BOOM! POP! CRASH, SPUTTER!




Ok, ok ok. It is well after midnight and you can stop now. The Darwinism in action holiday is now officially over and my annoyance has graciously allowed a half hour grace period to use up all those M-80s you got from the Unsafe and Insane brightly colored boomstick vendor on the local native amercian reservation. Any left now you best save for the next fishing trip or New Year's Eve.

Seriously! It can stop now, the dog thinks we're being carpet bombed by some strange prismatic whistling coyote god and I don't know where the cats are. Probably in the basement with foamies in their ears, sleeping peacefully, I always said cats were smarter.

Hoo well, the sirens indicate it's time to lick yer wounds and call it a night. It's an odd liminal world here on the edge of the city line. We don't hear many of the actual in town legal exuberances so much as the non-sanctioned out of city limits variety. As you might have guessed they last way into the night.

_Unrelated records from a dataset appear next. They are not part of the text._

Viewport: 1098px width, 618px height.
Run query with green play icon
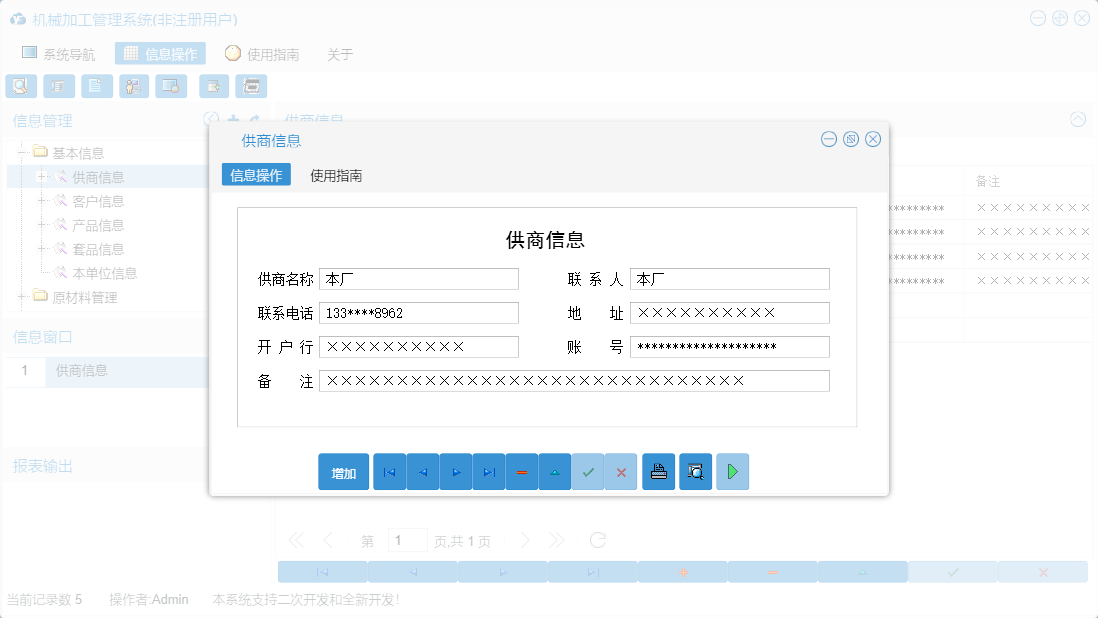[732, 471]
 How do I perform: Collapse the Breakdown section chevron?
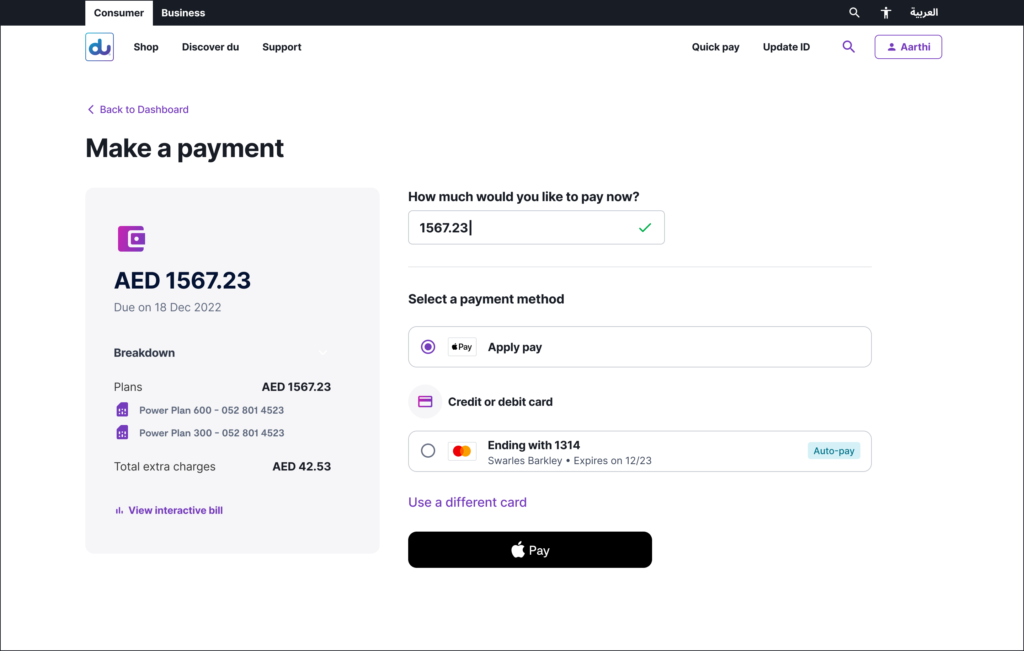[x=323, y=353]
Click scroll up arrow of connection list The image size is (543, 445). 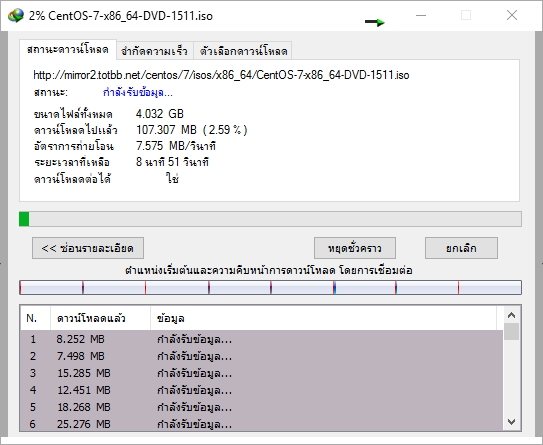[x=511, y=315]
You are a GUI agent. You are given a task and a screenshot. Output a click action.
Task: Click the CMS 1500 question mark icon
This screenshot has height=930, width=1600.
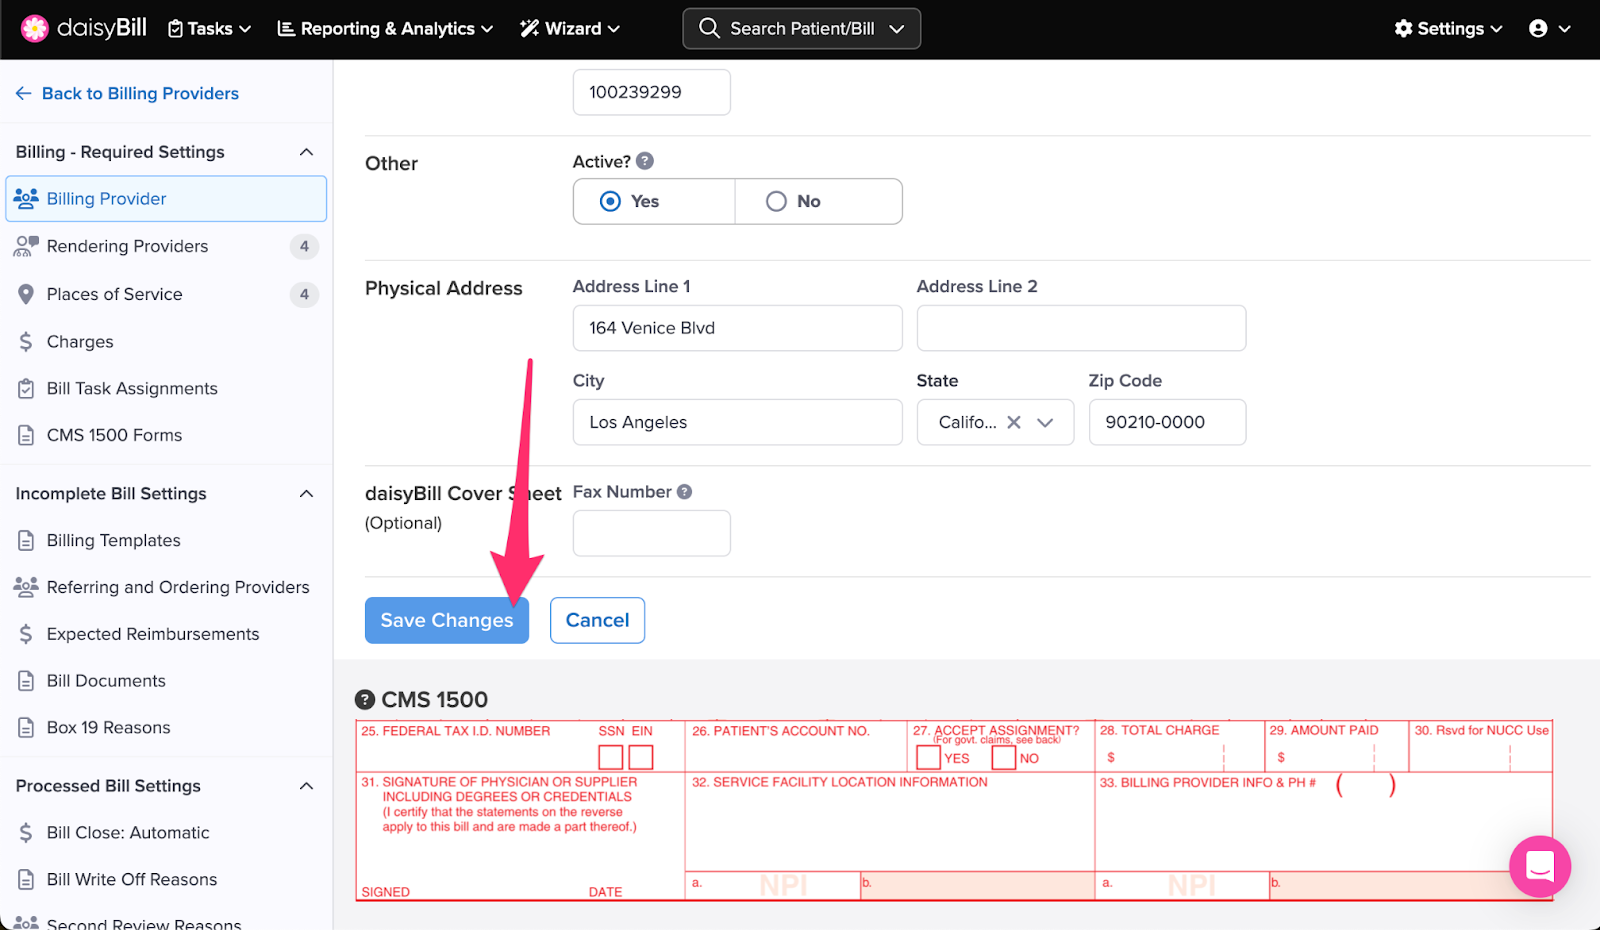[365, 700]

I'm also wondering if I am the only one who finds it oh so sadly ironic that on this, of all holidays, most everything we wave or explode or beam at proudly was made in China. I mean Easter is also pretty bad but I don't recall the option to buy chocolate Jesi made in heaven to stuff the creche that's been plastic grass lined with. But surely, someone must make American flags in America to be waved on the fourth of July by Americans? And as captivating as home fireworks are and as much fun as those Roman Candle Wars can be the fact is, most folks just aren't smart enough to deal with the gift of prometheus combined with various metals and empowered by explosive substances. And if most folks weren't smart enough that would be one thing we all might live with, but when those same people have to find any one to blame but themselves it gets a tad annoying.

I'll admit I took part in a fireworks war in a rock pit at a younger and much more emboldened age. We made some snazzy magazines that allowed the firing of ten plus bottle rockets at time, we each picked a side hundreds of yards away from each other and just fired randomly into the dark. It was a lot like the invasion of Iraq, except in our case the only casualty was a bottle rocket grazing. It was then we realized no one brought any first aid... we were stupid monkeys playing with fire for our own amusement. But we knew that at the time and would have blamed no one but ourselves had the consequences ended less happily.

It's quiet now and aside from a few random pops and sputters. A flash of purple or green on the horizon then sweet silence.

Good night America may those dreams of glory not fade away to a white patch of paper in the window of some SUV like a cheap imported sticker made in China.